Тогда-то я и понял, что это не мой рояль расстроен, а расстроен мой слух. Я слышал до как до-диез. Это было только начало. Я пожал плечами и убедил себя, что смогу прожить и без этого. Произведения из своего репертуара я мог слышать по памяти, словно и не было ничего неверного. Вот только со временем дойдет до того, когда дело будет не просто в высоте звука, не его в фальшивости, а в том, что звука не станет вовсе. Я не хотел верить, что это происходит, даром что понимал: это происходит — медленно, но верно. Пройдут месяцы, и децибел за децибелом мир сделается приглушеннее, а потом я и вовсе потеряю то, чем гордился, — слух, и мне станет гораздо хуже, чем Бетховену, который, по крайней мере, мог видеть.
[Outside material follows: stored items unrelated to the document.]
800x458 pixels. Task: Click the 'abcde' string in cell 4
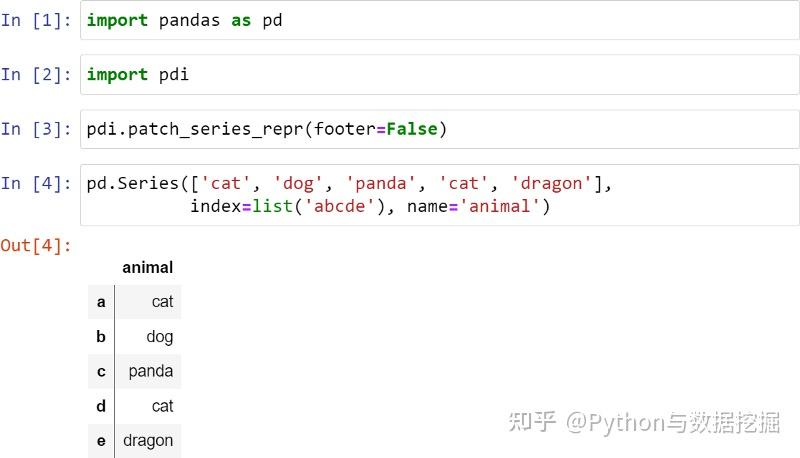[340, 207]

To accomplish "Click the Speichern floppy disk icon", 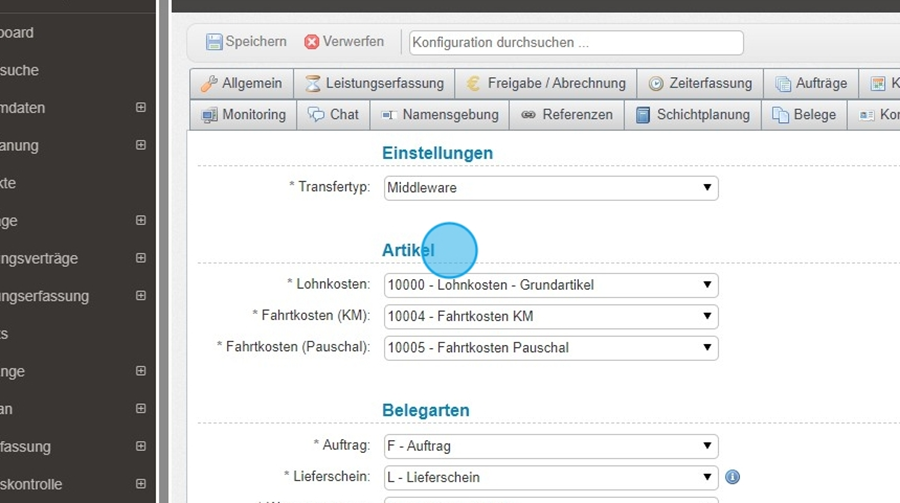I will pyautogui.click(x=214, y=42).
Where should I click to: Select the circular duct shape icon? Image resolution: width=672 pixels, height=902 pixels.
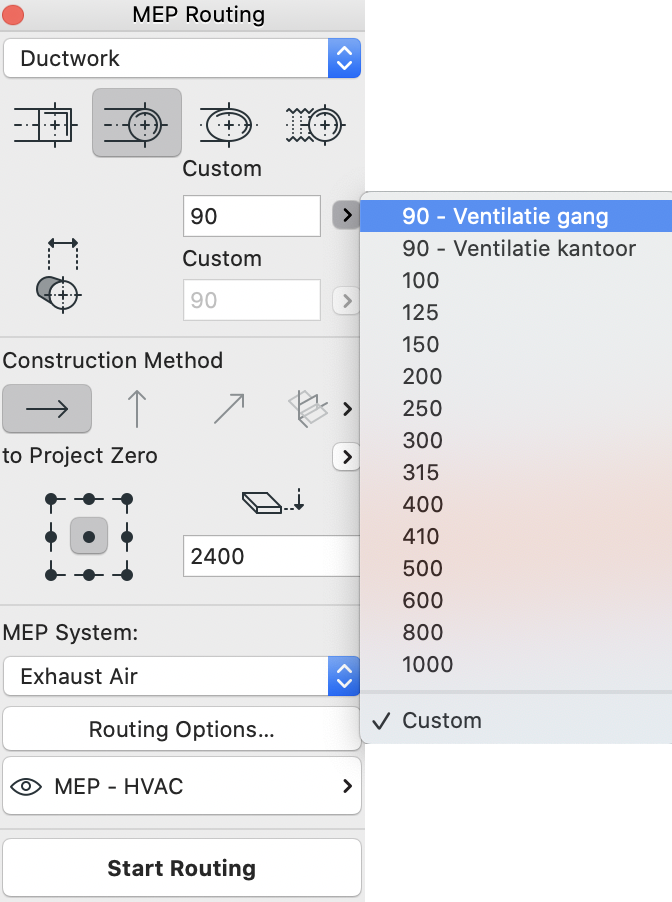137,123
Случись мне неожиданно утратить последнее чувство, связывавшее меня с миром, я бы вопил от ужаса и как мог побыстрее отыскал бы способ свести счеты с жизнью. Но это накатывалось постепенно, позволяя понемногу привыкать и надеяться, что каждая следующая степень утраты окажется последней, пока в нарастающей тишине моего отчаяния я не нашел в себе решимости смириться с судьбой, увлеченный странным порывом выяснить, что за жизнь пойдет, когда я совсем потеряю слух и, ничего не видя и не слыша, буду вынужден занимать свое внимание одним только собственным сознанием.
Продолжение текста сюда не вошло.